O candidato presidencial André Ventura disse esta terça-feira ver com estupefação o apoio de várias figuras de direita a António José Seguro e afirmou que o primeiro-ministro, ao não apoiar qualquer candidatura, optou por "não ser um obstáculo".
"Tenho visto que o meu adversário, António José Seguro, fica muito feliz, e às vezes eu fico estupefacto com os apoios dos notáveis, que todos os dias agora saem de pessoas que ninguém sabe quem são", afirmou, depois de dar como exemplo o apoio a Seguro dos centristas Cecília Meireles e Diogo Feio.
André Ventura falava aos jornalistas em Sacavém, concelho de Loures, onde realizou a primeira ação de campanha depois da primeira volta das eleições presidenciais, no passado domingo, em que garantiu a presença na segunda volta sendo o segundo candidato mais votado.
O líder do Chega disse estar-se "nas tintas para os notáveis", porque o que quer é o apoio do "povo português" e dos que "não querem regressar ao fantasma, desastre e empobrecimento do PS" que, argumentou, é responsável por um "país preso, com jovens a terem de emigrar e um país atrasado".
Ventura considerou que a forma como estes nomes de direita se "atrapalham uns aos outros" para "irem atrás de António José Seguro mostra bem como o sistema está corrompido há 50 anos" e como é a primeira vez que é possível quebrá-lo.
E acrescentou: "Não deixo de ver com alguma estupefação pessoas que andaram toda a vida a dizer que queriam combater o PS, ao primeiro momento que o sistema é posto em causa, correm para os braços do PS. Mas isso, de alguma forma, até é clarificador, porque mostra aquilo que andamos a dizer há seis anos.

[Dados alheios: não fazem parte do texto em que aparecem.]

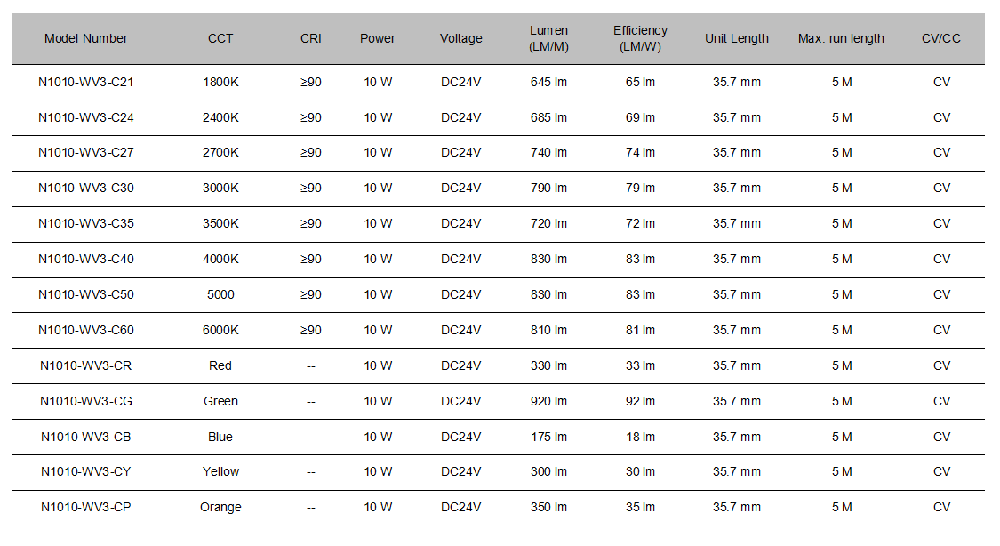
Task: Select the N1010-WV3-C40 row label
Action: (86, 259)
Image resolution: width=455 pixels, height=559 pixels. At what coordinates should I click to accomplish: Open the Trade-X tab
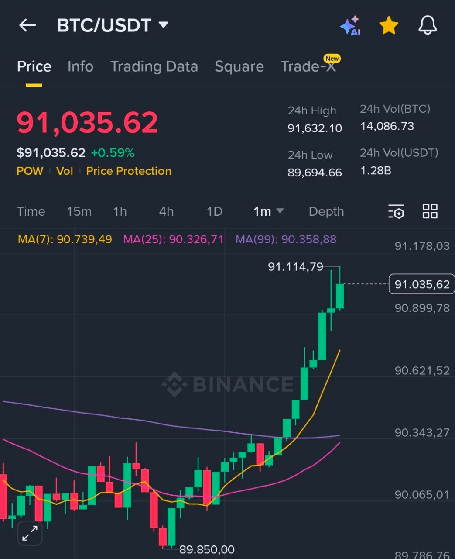(x=308, y=66)
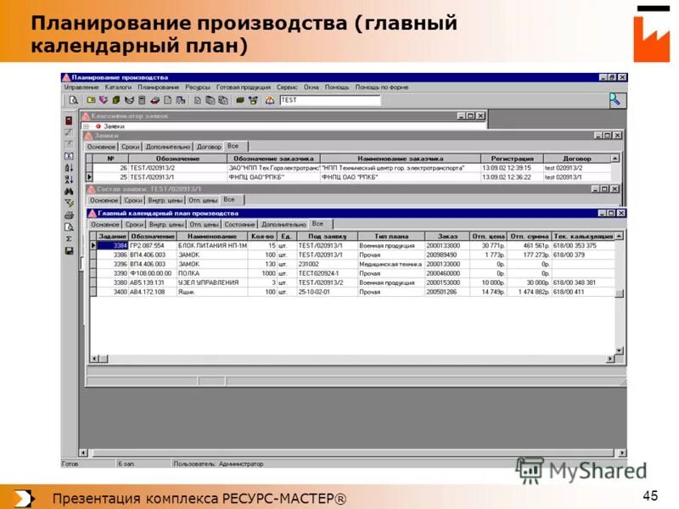Screen dimensions: 679x509
Task: Sort records ascending with the АЯ↑ icon
Action: point(67,166)
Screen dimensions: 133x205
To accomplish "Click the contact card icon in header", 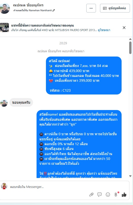I will 105,8.
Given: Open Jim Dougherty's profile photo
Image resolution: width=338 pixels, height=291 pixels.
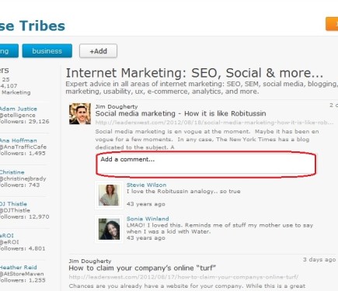Looking at the screenshot, I should tap(80, 114).
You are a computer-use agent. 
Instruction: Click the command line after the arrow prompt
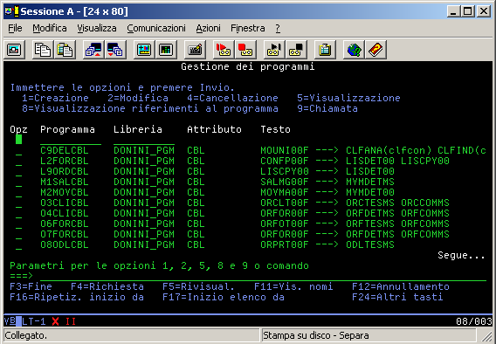tap(263, 276)
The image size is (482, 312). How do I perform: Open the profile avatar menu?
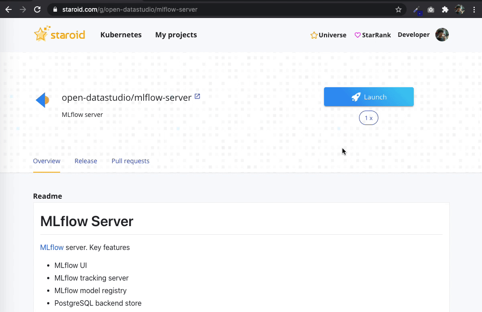(442, 34)
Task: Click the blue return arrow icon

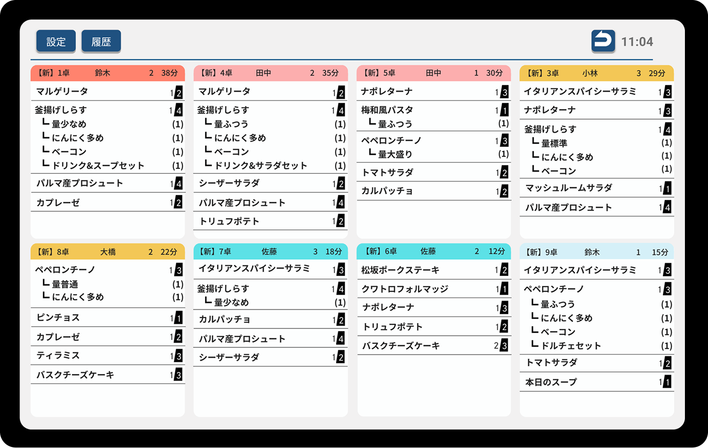Action: [603, 41]
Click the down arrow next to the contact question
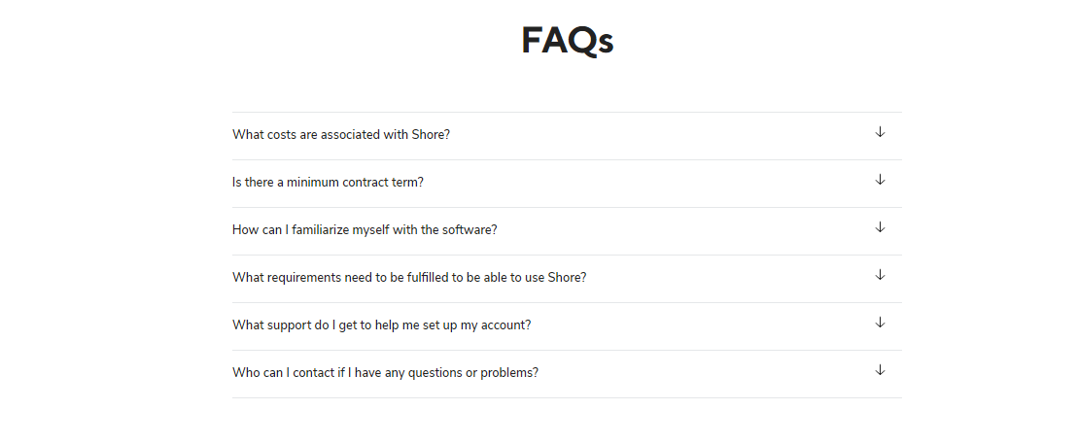 pyautogui.click(x=880, y=370)
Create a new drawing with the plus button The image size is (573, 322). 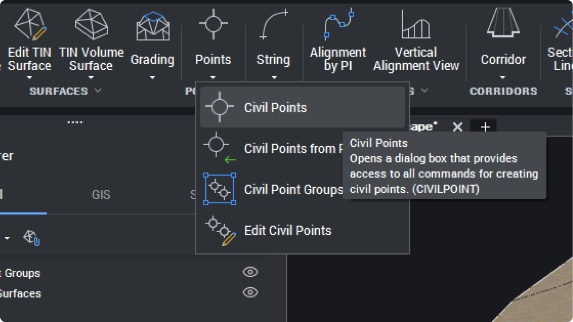pos(484,126)
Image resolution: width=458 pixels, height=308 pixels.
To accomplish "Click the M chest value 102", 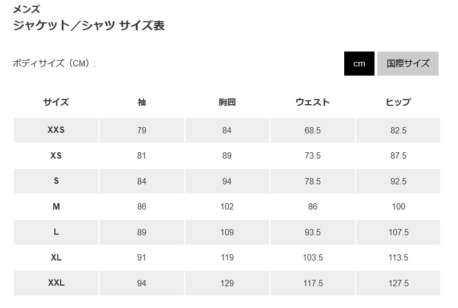I will [227, 207].

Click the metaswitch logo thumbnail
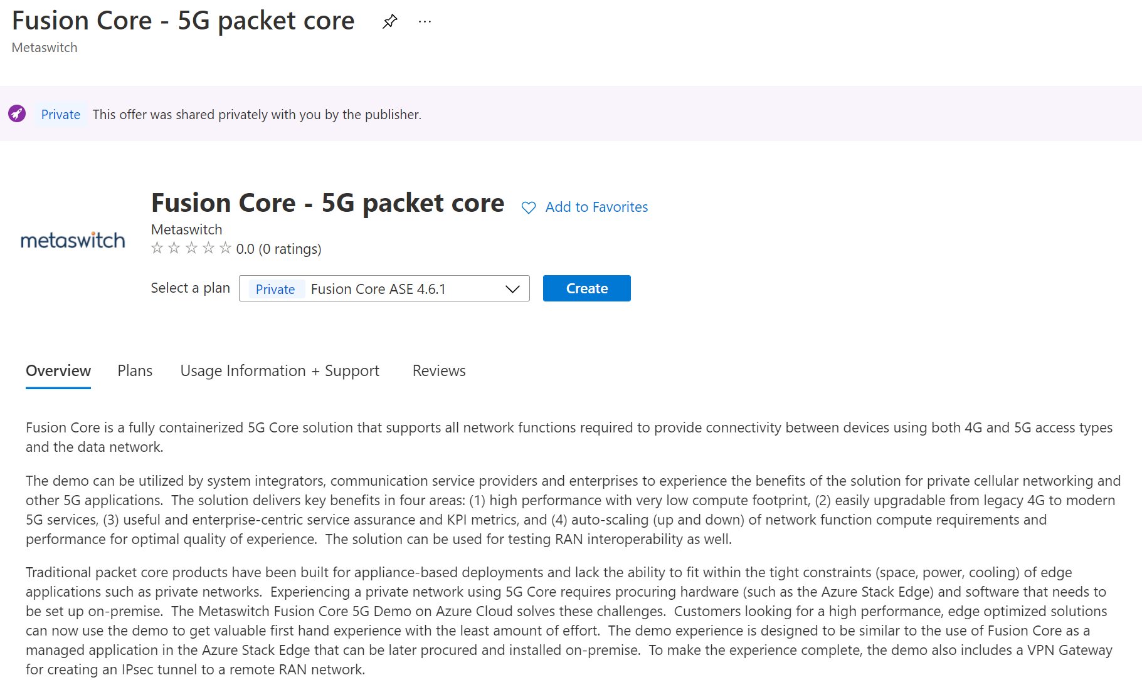point(73,240)
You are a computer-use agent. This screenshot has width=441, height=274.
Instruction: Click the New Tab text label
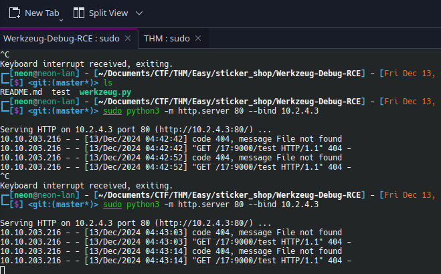(x=42, y=13)
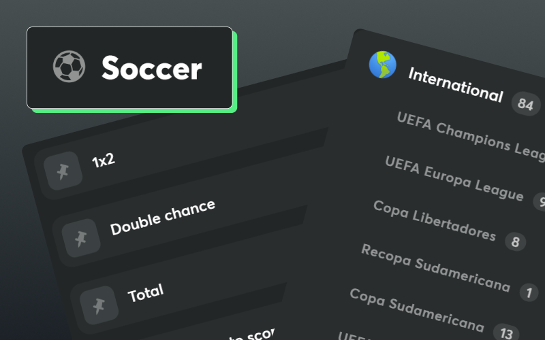
Task: Pin the Double chance market
Action: [x=81, y=238]
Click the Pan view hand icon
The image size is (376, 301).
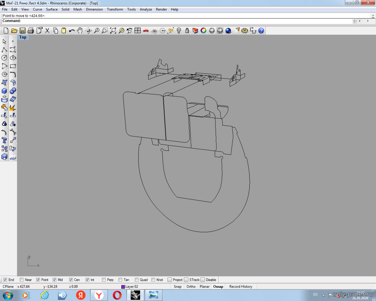pyautogui.click(x=80, y=30)
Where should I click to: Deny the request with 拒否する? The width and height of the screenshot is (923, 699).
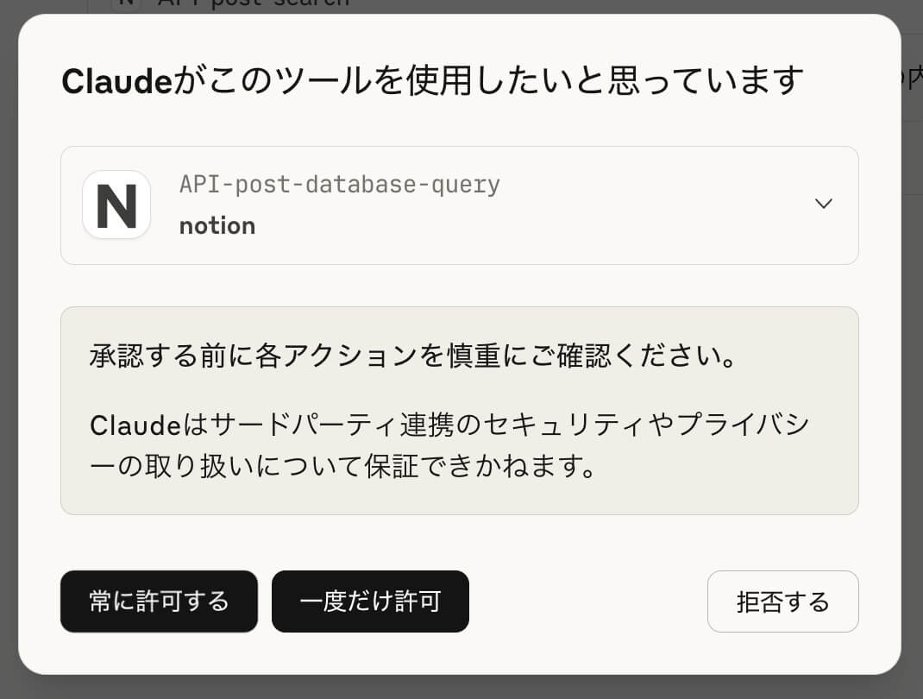pyautogui.click(x=782, y=601)
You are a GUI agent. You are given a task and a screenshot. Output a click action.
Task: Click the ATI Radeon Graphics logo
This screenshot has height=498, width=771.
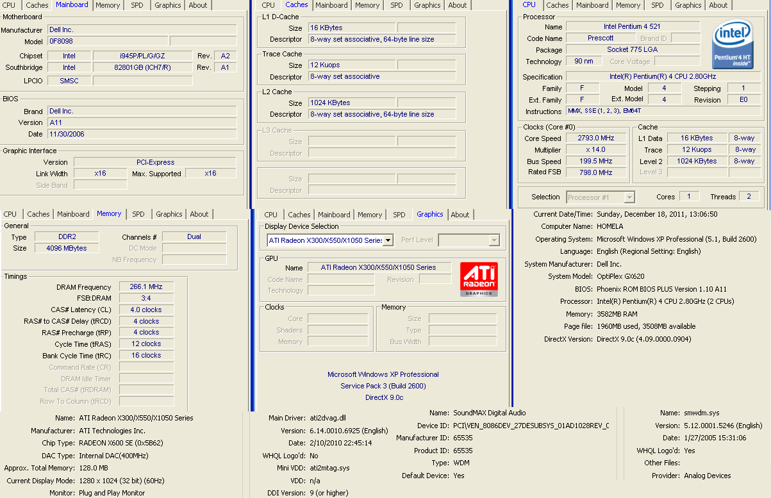coord(478,279)
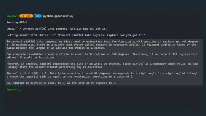Select the gptAnswer.py filename
Image resolution: width=206 pixels, height=116 pixels.
click(64, 16)
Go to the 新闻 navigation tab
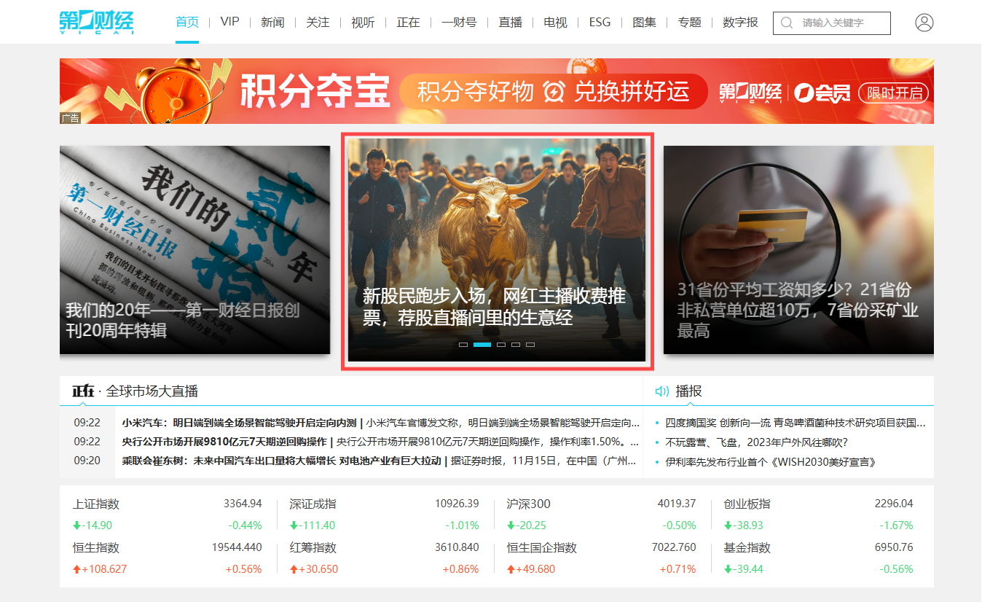982x602 pixels. click(x=272, y=22)
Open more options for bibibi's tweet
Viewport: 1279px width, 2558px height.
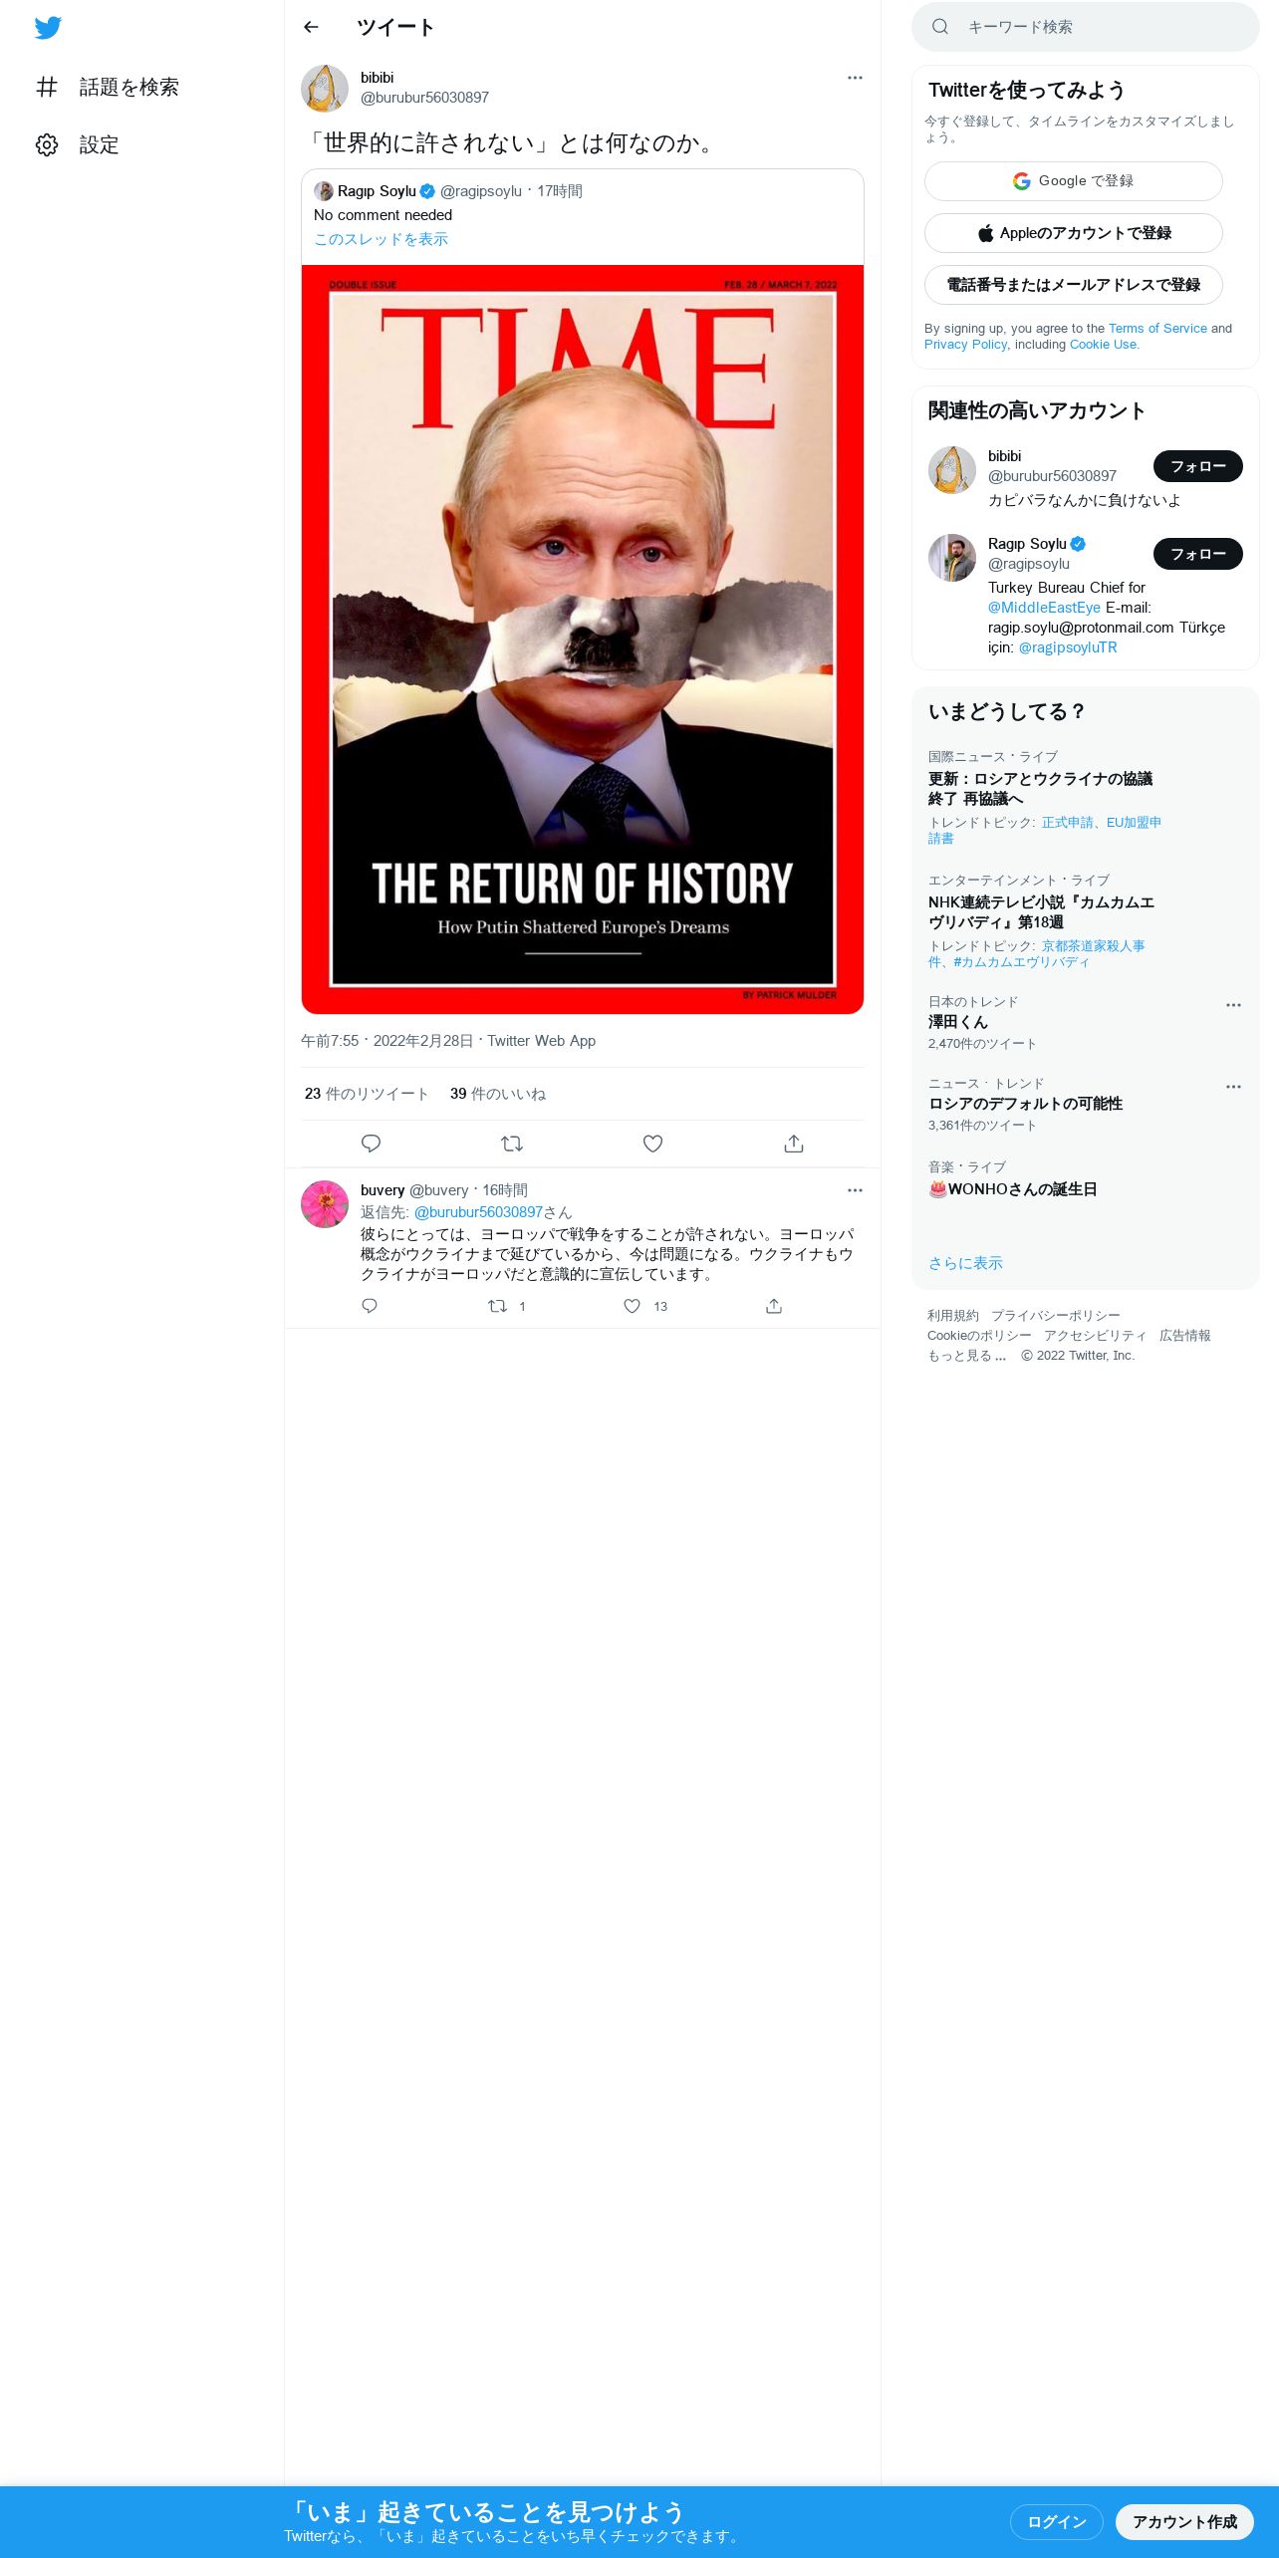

Só há um movimento antissistema em Portugal, é este."
Questionado sobre a opção do primeiro-ministro e presidente do PSD, Luís Montenegro, de não declarar apoio a qualquer candidato na segunda volta das presidenciais, André Ventura afirmou que houve pessoas que irão votar em si e votaram em Montenegro nas legislativas e que o líder social-democrata "disse que não ia ser um obstáculo".
"Disseram que não iam ser um obstáculo e deixaram a liberdade de voto aos seus apoiantes", frisou, acrescentando que com essa "não indicação" delega na "consciência do povo português" a escolha sobre o que querem para os próximos cinco anos.
André Ventura passou no domingo à segunda volta das eleições presidenciais, mas falhou o objetivo do primeiro lugar, tendo mais do que duplicado o resultado de há cinco anos, mas diminuído o número de votos face às legislativas.
Nas eleições presidenciais de 2021, André Ventura -- na altura deputado único pelo Chega na Assembleia da República -- conquistou 496 mil votos, tendo ficado em terceiro lugar atrás de Marcelo Rebelo de Sousa e da socialista Ana Gomes.
O candidato a Belém apoiado pelo Chega -- partido que entretanto já tem 60 deputados no parlamento -- mais do que duplicou a sua votação, tendo alcançado perto de um milhão e trezentos mil votos.
Apesar desse resultado há cinco anos, Ventura não conseguiu alcançar o número de votos do Chega nas legislativas de 2025, nas quais o partido que lidera obteve cerca de um milhão e quatrocentos mil votos.